In sum, while disqualification and recusal are sourced from legal grounds provided in the Rules of Court and the Code of Judicial Conduct, inhibition is based on the exercise of sound judicial discretion depending on the circumstances of each case.  Because all these, however, are rules of procedure, the Court has the final say.  As the constitutional authority in such matters, it may in fact compel disqualification or reject offers of inhibition, on such grounds and under such circumstances as it may deem appropriate.

Thus, in Veterans Federation Party v. Comelec[23] (the party-list cases), the Supreme Court rejected my offer to inhibit myself in a Resolution announced during the Oral Argument on July 1, 1999.  It did so for the following reasons: (1) I was merely a voluntary non-compensated officer of the nonprofit Philippine Chamber of Commerce and Industry (PCCI); (2) the case and its antecedents were not extant during my incumbency at PCCI; and (3) important constitutional questions were involved, and the Court believed that all justices should as much as possible participate and vote.[24]

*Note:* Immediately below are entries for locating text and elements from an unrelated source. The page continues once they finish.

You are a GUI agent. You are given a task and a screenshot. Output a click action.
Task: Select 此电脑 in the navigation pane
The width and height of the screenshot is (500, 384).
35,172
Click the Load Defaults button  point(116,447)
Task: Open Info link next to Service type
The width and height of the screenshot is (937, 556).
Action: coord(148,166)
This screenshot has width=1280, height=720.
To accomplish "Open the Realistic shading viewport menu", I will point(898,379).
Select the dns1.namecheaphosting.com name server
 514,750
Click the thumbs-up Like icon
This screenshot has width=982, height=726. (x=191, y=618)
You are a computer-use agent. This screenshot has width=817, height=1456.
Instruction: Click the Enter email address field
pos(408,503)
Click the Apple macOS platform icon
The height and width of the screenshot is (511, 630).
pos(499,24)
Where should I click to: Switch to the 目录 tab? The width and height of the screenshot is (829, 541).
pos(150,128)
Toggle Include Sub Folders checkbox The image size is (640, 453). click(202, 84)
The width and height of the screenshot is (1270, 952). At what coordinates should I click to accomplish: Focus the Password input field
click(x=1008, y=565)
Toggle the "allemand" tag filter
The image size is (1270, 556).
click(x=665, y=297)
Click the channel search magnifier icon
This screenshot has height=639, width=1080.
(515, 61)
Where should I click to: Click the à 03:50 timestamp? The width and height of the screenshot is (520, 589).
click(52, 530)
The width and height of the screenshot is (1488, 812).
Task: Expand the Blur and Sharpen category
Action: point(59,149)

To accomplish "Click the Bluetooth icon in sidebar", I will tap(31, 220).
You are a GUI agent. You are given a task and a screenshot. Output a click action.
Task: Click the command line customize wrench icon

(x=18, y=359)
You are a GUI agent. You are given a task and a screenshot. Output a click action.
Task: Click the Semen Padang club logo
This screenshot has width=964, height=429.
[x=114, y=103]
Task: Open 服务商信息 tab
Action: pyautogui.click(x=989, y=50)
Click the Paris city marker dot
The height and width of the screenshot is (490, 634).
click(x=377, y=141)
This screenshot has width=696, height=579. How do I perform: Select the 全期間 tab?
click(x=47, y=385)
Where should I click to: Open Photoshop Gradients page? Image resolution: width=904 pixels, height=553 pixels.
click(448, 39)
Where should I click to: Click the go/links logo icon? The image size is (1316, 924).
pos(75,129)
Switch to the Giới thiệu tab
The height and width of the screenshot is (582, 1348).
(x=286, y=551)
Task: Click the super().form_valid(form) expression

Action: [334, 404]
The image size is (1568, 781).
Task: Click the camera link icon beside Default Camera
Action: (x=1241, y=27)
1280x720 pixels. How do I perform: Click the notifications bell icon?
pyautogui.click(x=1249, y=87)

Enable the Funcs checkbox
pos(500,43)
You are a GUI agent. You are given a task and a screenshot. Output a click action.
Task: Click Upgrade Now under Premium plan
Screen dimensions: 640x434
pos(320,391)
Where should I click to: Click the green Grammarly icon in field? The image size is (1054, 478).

The foregoing discussion shows the following:

(1)            My nonparticipation in these consolidated cases did not arise from any legal ground showing partiality or bias in favor of or against petitioner.

(2)            I voluntarily resorted to nonparticipation in order “to hold myself above petitioner’s reproach” and to deprive “him or anyone else [of] any excuse to cast doubt on the integrity of these proceedings and of the decision that this Court may render in these cases of transcendental importance to the nation.”

(3)            My nonparticipation applies only to the instant consolidated cases, pro hac vice, and not necessarily to all other future cases involving any of the herein parties.



[1] D. Melinkoff, Melinkoff’s Dictionary Of American Legal Usage, p. 174, 1992 ed.

[2] 229 SCRA 766, February 9, 1994.

[3] 298 SCRA 306, 310, October 30, 1998, per Mendoza, J. (citations omitted).

[4] Perez v. Suller, 249 SCRA 665, November 6, 1995; Urbanes Jr. v. CA, 236 SCRA 72, August 30, 1994; Go v. Court of Appeals, 221 SCRA 397, April 7, 1993.

[5] 168 SCRA 459, 470, December 14, 1988, per Fernan CJ.  See also Aparicio v. Andal, 175 SCRA 569, July 25, 1989.

[6] More aptly, “inhibition.”

[7] Citing Gabol v. Riodique, 65 SCRA 505.

[8] 267 SCRA 599, February 6, 1997, per curiam.

[9] Ibid. at 606.

[10] Ibid., citing Jurado & Co. v. Hongkong & Shanghai Banking Corp., 1 Phil 395.  See also Hanrahan v. Hampton, 446 US 1301, 64 L Ed 2d 214, 100 S Ct 1868; April 30, 1980.

[11] Pimentel v. Salanga, 21 SCRA 160, 167-68, September 18, 1967, per Sanchez, J.; reiterated in Mateo v. Villaluz, 50 SCRA 18; Dimacuha v. Concepcion, 202 Phil 961, September 30, 1982.

[12] People v. CA, 309 SCRA 705, July 2, 1999; Soriano v. Angeles, GR No. 109920, August 31, 2000; Go v. CA, 221 SCRA 397, April 7, 1993.

[13] Aleria Jr. v. Velez, 298 SCRA 611, November 16, 1998, per Quisumbing, J.; Soriano v. Angeles, ibid.

[14] Supra, at p. 417.

[15] Ibid., citing People v. Serrano, 203 SCRA 171, 186-87, October 28, 1991.

[16] 175 SCRA 569, July 25, 1989, Sarmiento, J.; citing Pimentel v. Salanga, 21 SCRA 160, September 18, 1967.

[17] 84 Phil 368, 431-432, August 26, 1949.

[18] Citing Government of Philippine Islands v. Heirs of Abella, 49 Phil 374.

[19] 161 SCRA 83, 97, May 5, 1988.

[20] Black’s Law Dictionary 1277, 6th ed. (1990).

[21] Ibid.

[22] D. Melinkoff, Melinkoff’s Dictionary Of American Legal Usage 174 (1992).

[23] GR Nos. 136781, 136786 and 136795, October 6, 2000.

[24] TSN (GR Nos. 136781, 136786 and 136795), July 1, 1999, pp. 3-4.